Try it -> What is needed is an exact copy of the entries below, with the pictures left out.

Records ->
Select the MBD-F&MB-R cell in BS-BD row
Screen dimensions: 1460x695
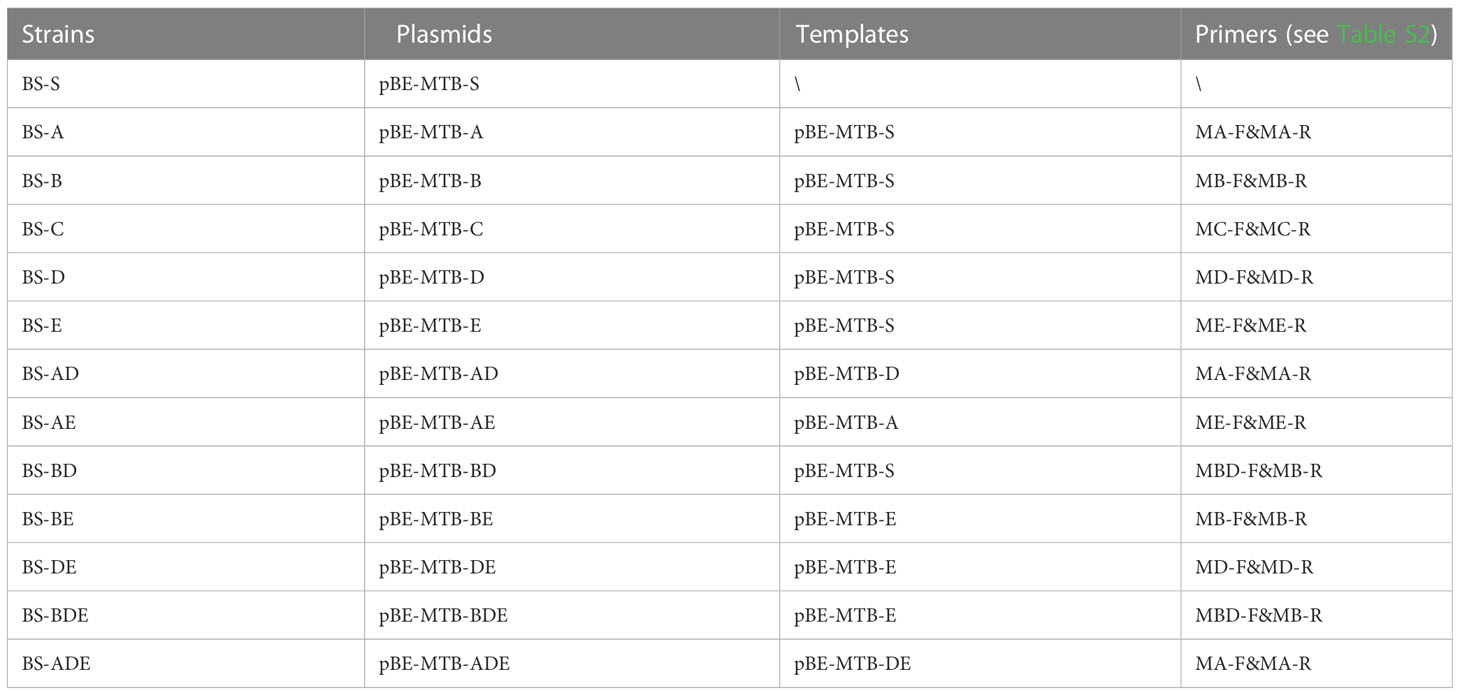pyautogui.click(x=1316, y=471)
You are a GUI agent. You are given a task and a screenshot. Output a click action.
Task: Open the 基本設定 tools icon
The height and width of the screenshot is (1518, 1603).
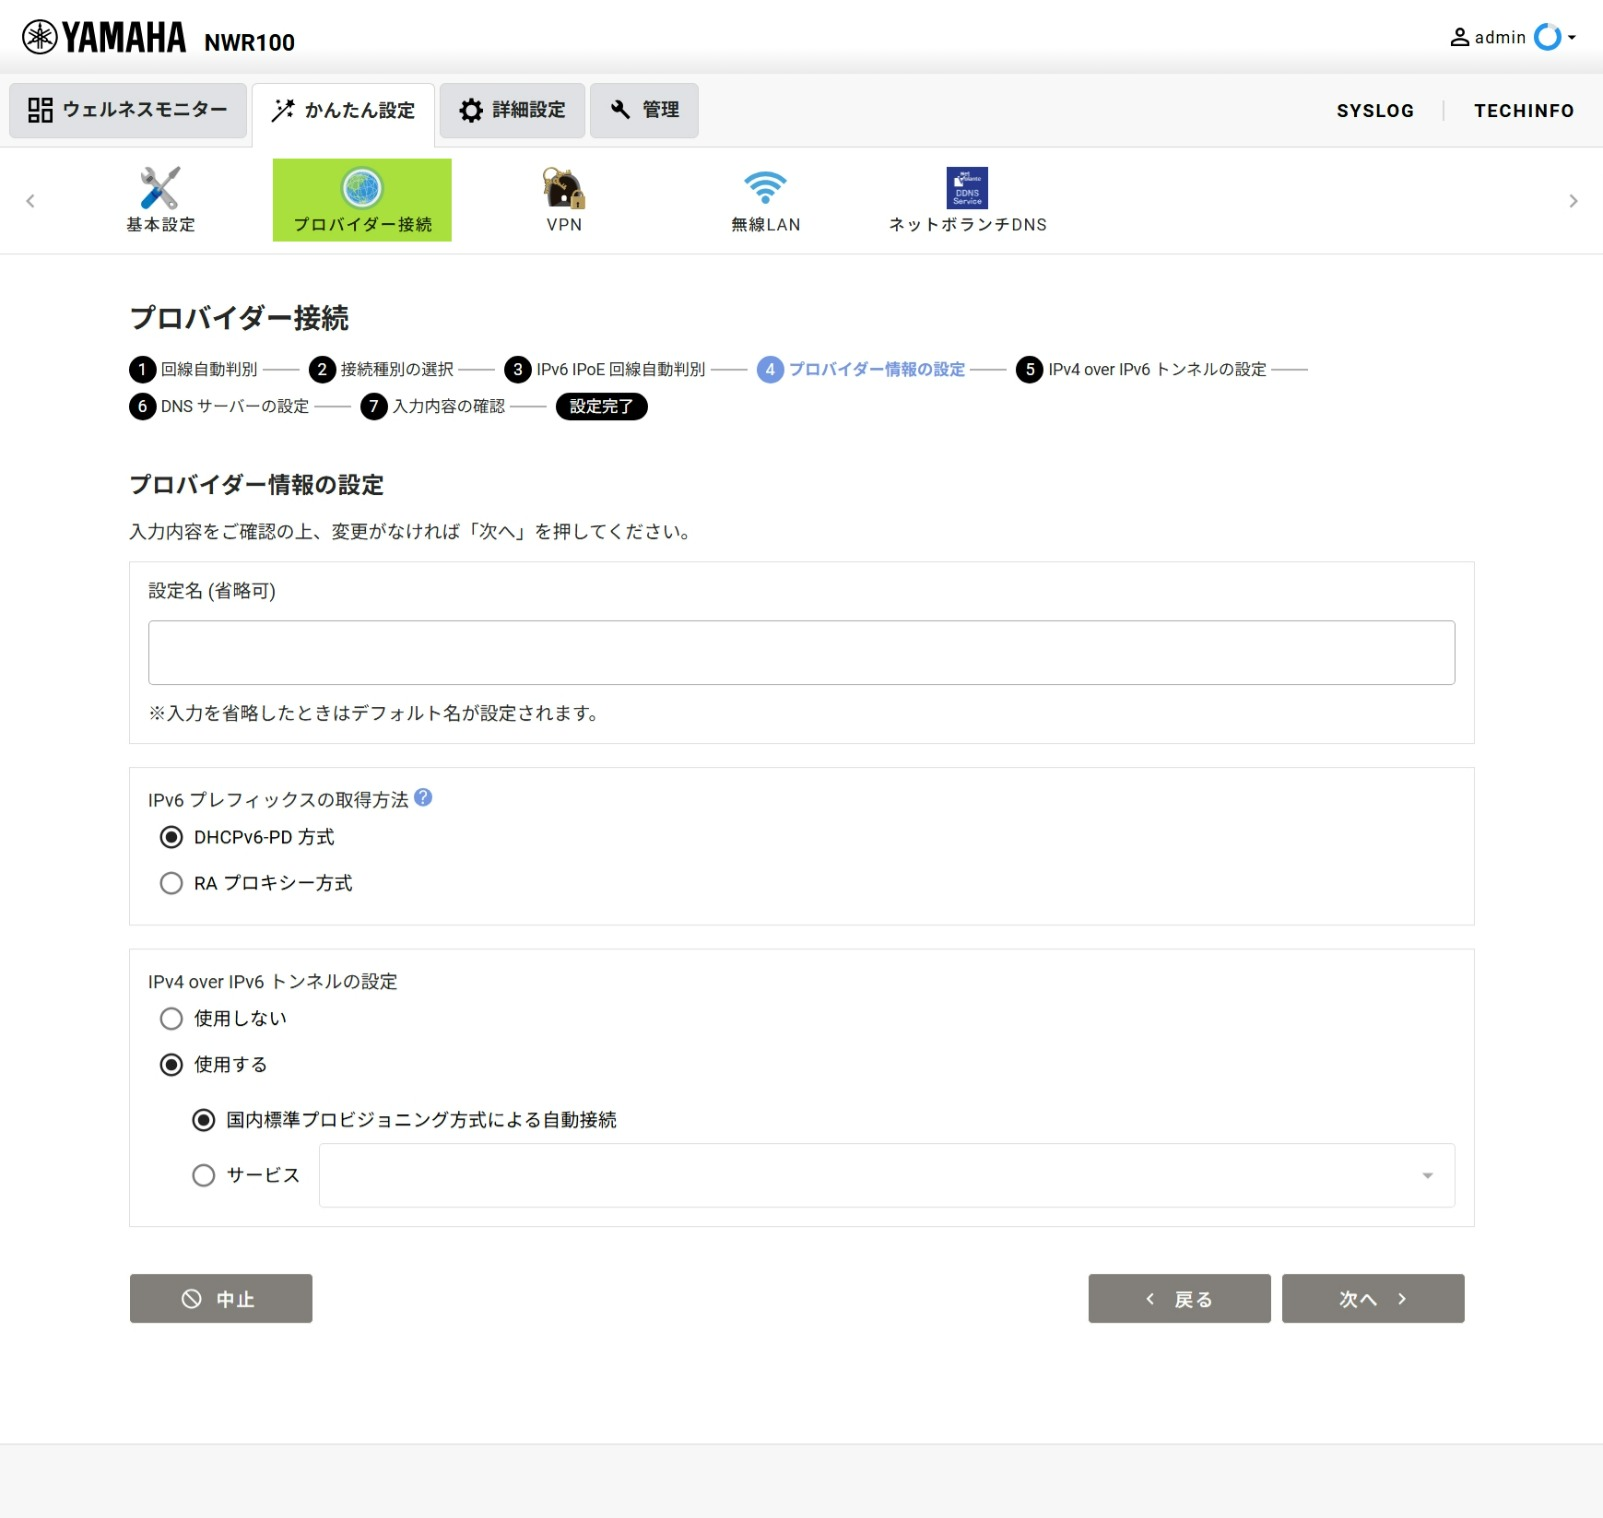[x=160, y=188]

Solution to this task ->
Select the MBD-F&MB-R cell in BS-BD row
Screen dimensions: 1460x695
pyautogui.click(x=1316, y=471)
You are a GUI agent. You are given a task and a screenshot. Output a click action.
Task: Open the 基本設定 tools icon
The height and width of the screenshot is (1518, 1603).
[x=160, y=188]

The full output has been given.